The inverse problem for representation functions for general linear forms

TL;DR

This paper systematically studies the inverse problem for representation functions of linear forms over integers, proving existence and uniqueness results for primitive and partition regular forms, and discussing open problems for irregular forms.

Contribution

It introduces a systematic approach to the inverse problem for general linear forms over integers, establishing unique bases and representation conditions for primitive and partition regular forms.

Findings

Primitive forms have unique representation bases.

Partition regular forms represent functions with zero-density zero sets.

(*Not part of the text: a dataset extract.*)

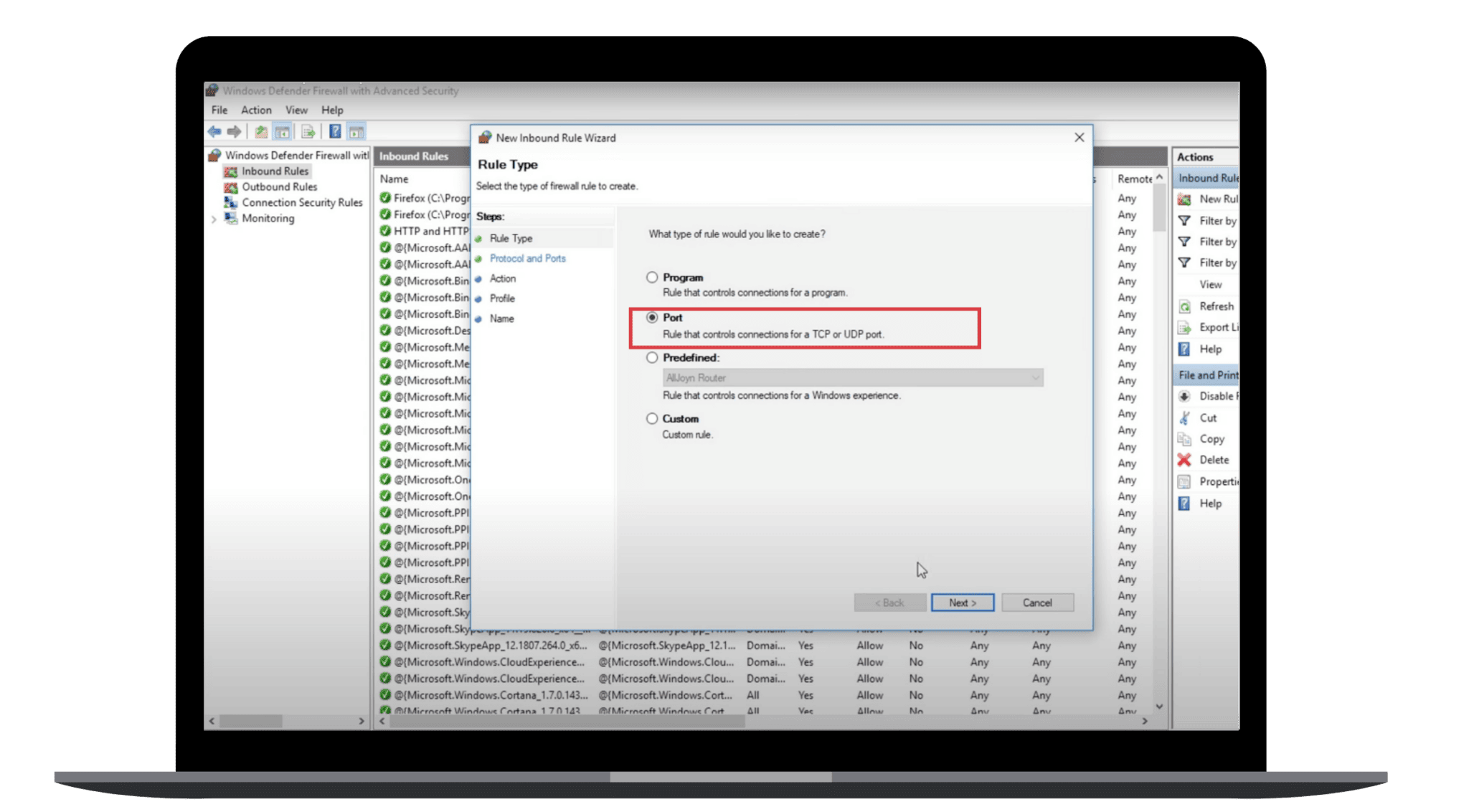The width and height of the screenshot is (1469, 812).
Task: Click the Cut scissors icon
Action: 1184,417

Partial results are provided for partition irregular forms.

Abstract

The inverse problem for representation functions takes as input a triple (X,f,L), where X is a countable semigroup, f : X --> N_0 \cup {\infty} a function, L : a_1 x_1 + ... + a_h x_h an X-linear form and asks for a subset A \subseteq X such that there are f(x) solutions (counted appropriately) to L(x_1,...,x_h) = x for every x \in X, or a proof that no such subset exists. This paper represents the first systematic study of this problem for arbitrary linear forms when X = Z, the setting which in many respects is the most natural one. Having first settled on the "right" way to count representations, we prove that every primitive form has a unique representation basis, i.e.: a set A which represents the function f \equiv 1. We also prove that a partition regular form (i.e.: one for which no non-empty subset of the coefficients sums to zero) represents any function f for which {f^{-1}(0)} has zero asymptotic density. These two results answer questions recently posed by Nathanson. The inverse problem for partition irregular forms seems to be more complicated. The simplest example of such a form is x_1 - x_2, and for this form we provide some partial results. Several remaining open problems are discussed.